On a tighter budget or if you’re rail-based, Joetsu-Myoko station area has business hotels that make dawn patrol painless. You’ll trade charm for convenience but gain simple breakfasts and parking. Either way, book dinner with your lodging — Seki’s village eateries are limited, and ryokan meals are half the experience.
Food & Après
At the base, the cafeteria keeps it classic: katsu curry, ramen, and rice bowls that punch above their weight because the Koshihikari rice is next-level. If you see Restaurant Taube open, detour for a plate of their homey specials — it’s a local favorite. Up the road, Akakura has more options: izakaya for yakitori and hot pots, a couple of pizzerias, and bakeries for early-morning fuel. Après here is low-key — trade rowdy bars for an onsen hop and a good Niigata sake. If you’re chasing a celebratory bite, hunt down hegi soba in Myoko or a crispy pork cutlet that tastes like victory after a knee-deep morning.
Getting There
From Tokyo, the Hokuriku Shinkansen to Joetsu-Myoko gets you close in ~2 hours. From there it’s ~40 minutes by car or a local train hop to Sekiyama Station and a short bus/taxi up to the village. Drivers will find the ascent straightforward from the Myoko IC — figure ~20 minutes on dry roads — but this is one of Japan’s great snow funnels. Mount proper winter tires, carry chains, and expect plow berms and spindrift during active storms. The approach can be narrow and sightlines short; take it slow and leave earlier than you think on big days.
Japow Travel Tips
- Lift hours
Typically 9:00 – 16:30. On fierce storm days or high hazard, the upper chair may open late or shut completely. - Avalanche / backcountry reality
Terrain is compact but steep pockets exist, and snow loads here are no joke. In-bounds control is solid for the scale; beyond the boundary has serious consequences. No gate network — keep it roped and save the sidecountry for stable windows with full kit. - Weather & snow patterns
Northwest fetch off the Sea of Japan plus Myoko’s orographic lift equals frequent resets. Expect tree bombs, wind slab in exposed rollovers, and blower mornings that go to hero snow by lunch. It can ride top-to-bottom soft for days on end. - Language & culture
English is limited; staff are accommodating and kind. Cash rules more than cards in village ryokan. Mind quiet hours — this is a proper hot spring hamlet. - Unique touches
The onsen water is iron-rich and can run a rust-red hue — perfect after trenching through cold smoke all morning. - Pair it with
Akakura Kanko and Akakura Onsen (bigger trail grids), Suginohara (long cruisers, higher alpine feel), Lotte Arai (steeps and controlled freeride zones), Madarao/Tangram (tree runs for days), and Kurohime (chill, under-the-radar).

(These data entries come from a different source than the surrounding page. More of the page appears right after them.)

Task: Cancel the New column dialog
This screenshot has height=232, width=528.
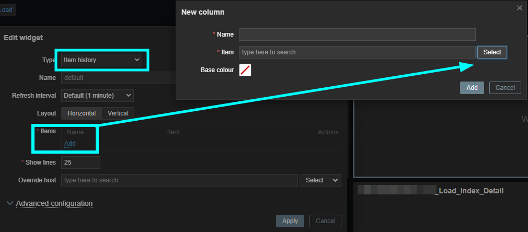Action: coord(505,88)
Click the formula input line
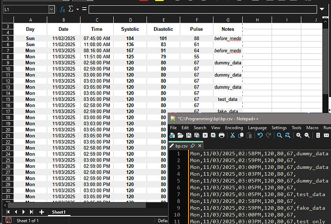Image resolution: width=331 pixels, height=224 pixels. [x=201, y=9]
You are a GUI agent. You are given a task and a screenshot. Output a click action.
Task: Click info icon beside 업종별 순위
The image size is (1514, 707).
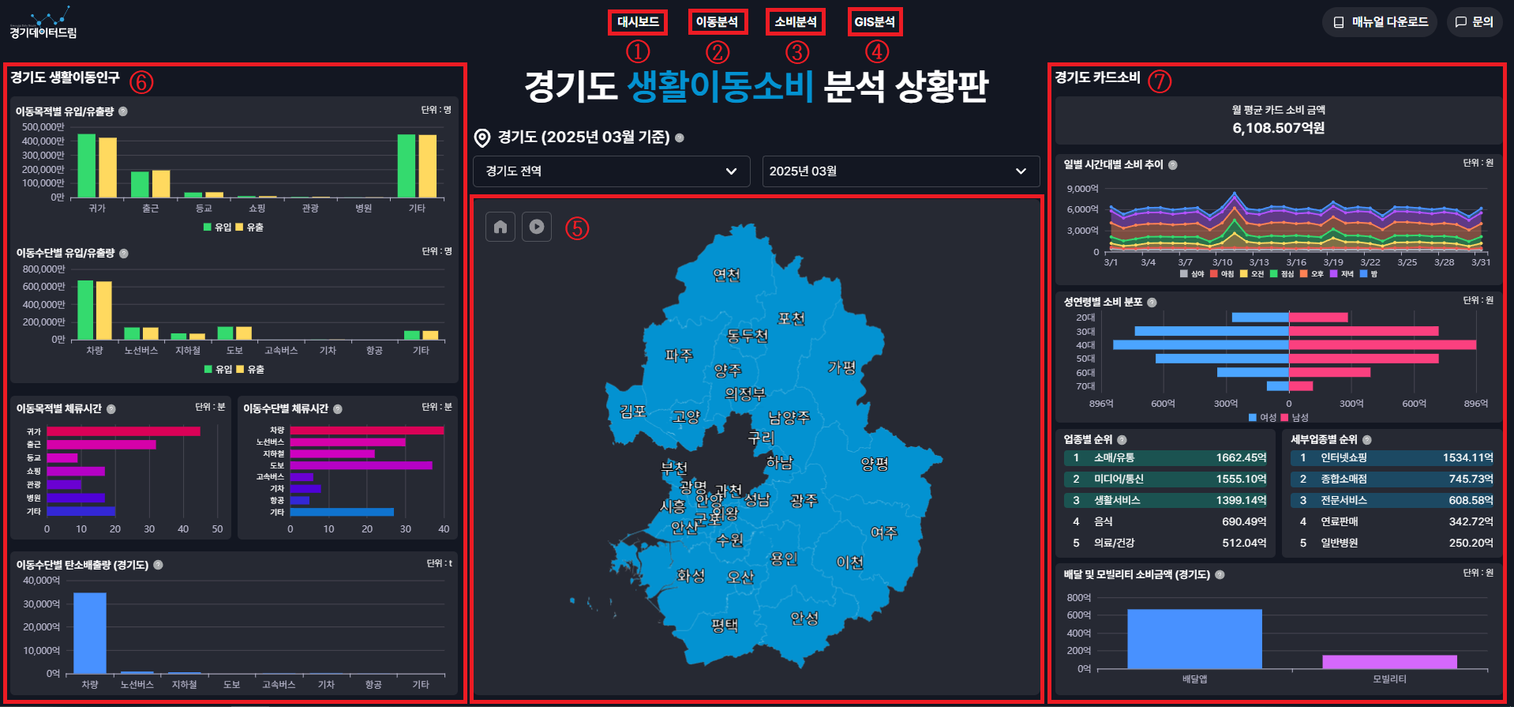(x=1122, y=440)
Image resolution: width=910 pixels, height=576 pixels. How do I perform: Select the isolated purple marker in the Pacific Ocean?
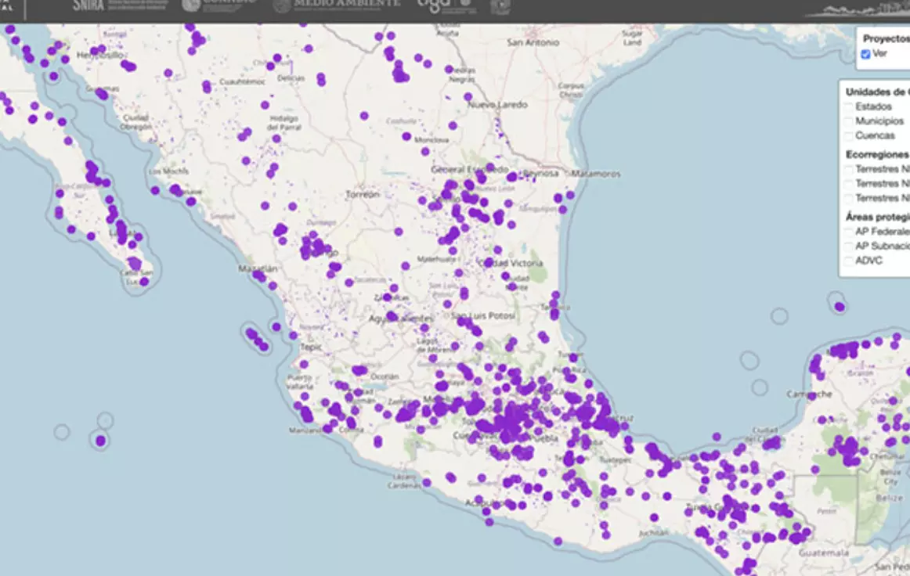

Verdict: Small hill, big smile factor
Seki Onsen is proof that size doesn’t equal stoke. Two lifts, a few marked courses, and yet when the weather turns on — which it often does — you’ll surf boot-top to waist-deep turns through tight trees, reset after reset, meeting the same grinning faces on every lap. It’s pure Japow minimalism: a simple hill that knows exactly what it is, anchored by a village that’s been soaking tired legs for generations. If you chase storms and value soul over sprawl, put Seki at the top of your Myoko hit list.